■ **ANGEZEIGTER TEXT**:
◇ ◇ ◇ ◇
# taz.de -- Russische Sprache in Riga: Nicht mehr als ein Koffer
       
       > In Riga sprechen viele Menschen neben Lettisch fließend Russisch.
       > Eigentlich ideal für russische Migranten. Aber es fühlt sich trotzdem
       > falsch an.
       
 (IMG) Bild: Stadtansicht von Riga, in Lettlands Hauptstadt sprechen viele Menschen Russisch
       
       Ich war sicher schon zwanzigmal in Riga – in meinem früheren Leben. Und
       hätte mir nie vorstellen können, dass ich aus Moskau ausgerechnet hierher
       kommen würde. Ohne Rückfahrkarte. Ich hätte mir übrigens einiges nicht
       vorstellen können: dass dieser Krieg tatsächlich stattfinden würde, dass
       ich wirklich gezwungen sein würde, [1][mein Land zu verlassen], und auch
       nicht, dass das so abrupt passieren würde, mit nicht mehr als einem Koffer.
       
       Dieses Riga, das ich bis dahin kannte – eine kleine, gemütliche, im
       Vergleich zu Moskau fast dörfliche Stadt, in die man übers Wochenende fuhr
       –, musste ich vergessen. Und stattdessen ein neues Riga für mich entdecken
       – meine neue (temporäre?) Heimat. Schön, sonnig, friedlich, mit Freunden,
       die mir sehr geholfen haben. Aber gleichzeitig total fremd: Ich sollte hier
       nicht sein.
       
       Dabei ist Riga gerade für eine solche erzwungene Emigration ideal. Unter
       den drei baltischen Staaten ist Lettland das Land, wo noch am meisten
       Russisch gesprochen wird. Nach dem Zerfall der Sowjetunion erklärte
       Lettland am 4. Mai 1990 seine Unabhängigkeit und machte sich sofort
       zielstrebig auf den Weg zurück nach Europa. Ein Teil der russischsprachigen
       Bevölkerung aber blieb im Land.
◇ ◇ ◇ ◇
■ **VORLIEGENDE DATEN**:
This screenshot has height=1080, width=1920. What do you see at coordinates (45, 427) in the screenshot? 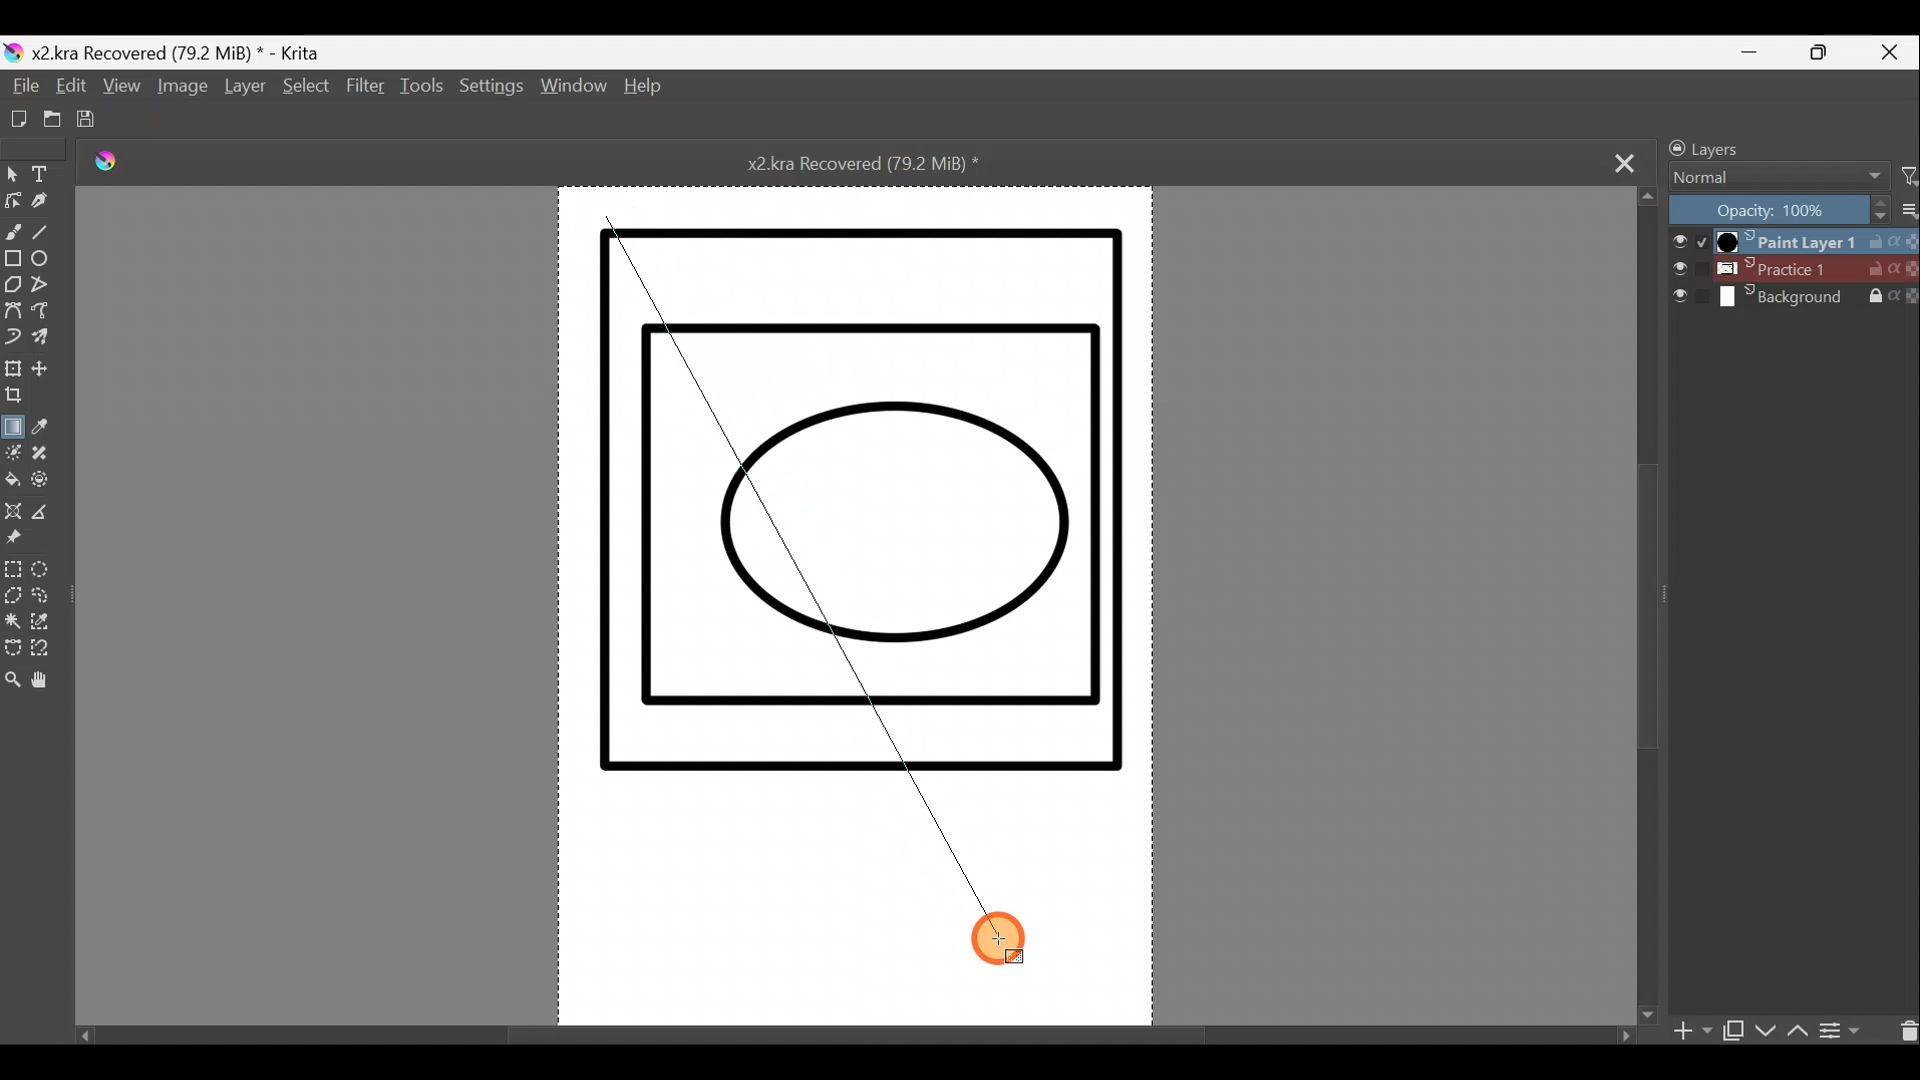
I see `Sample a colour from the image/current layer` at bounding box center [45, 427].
◇ ◇ ◇ ◇
■ **ANWEISUNGEN**: Gib den Abschnitt des Textes über Riga wieder, der mit den Worten „Ich war sicher“ beginnt und mit „nicht sein.“ schließt, und benenne dabei „Moskau“ überall in „Sankt Petersburg“ um.

■ **ENDGÜLTIGE ANTWORT**:
Ich war sicher schon zwanzigmal in Riga – in meinem früheren Leben. Und
       hätte mir nie vorstellen können, dass ich aus Sankt Petersburg ausgerechnet hierher
       kommen würde. Ohne Rückfahrkarte. Ich hätte mir übrigens einiges nicht
       vorstellen können: dass dieser Krieg tatsächlich stattfinden würde, dass
       ich wirklich gezwungen sein würde, [1][mein Land zu verlassen], und auch
       nicht, dass das so abrupt passieren würde, mit nicht mehr als einem Koffer.
       
       Dieses Riga, das ich bis dahin kannte – eine kleine, gemütliche, im
       Vergleich zu Sankt Petersburg fast dörfliche Stadt, in die man übers Wochenende fuhr
       –, musste ich vergessen. Und stattdessen ein neues Riga für mich entdecken
       – meine neue (temporäre?) Heimat. Schön, sonnig, friedlich, mit Freunden,
       die mir sehr geholfen haben. Aber gleichzeitig total fremd: Ich sollte hier
       nicht sein.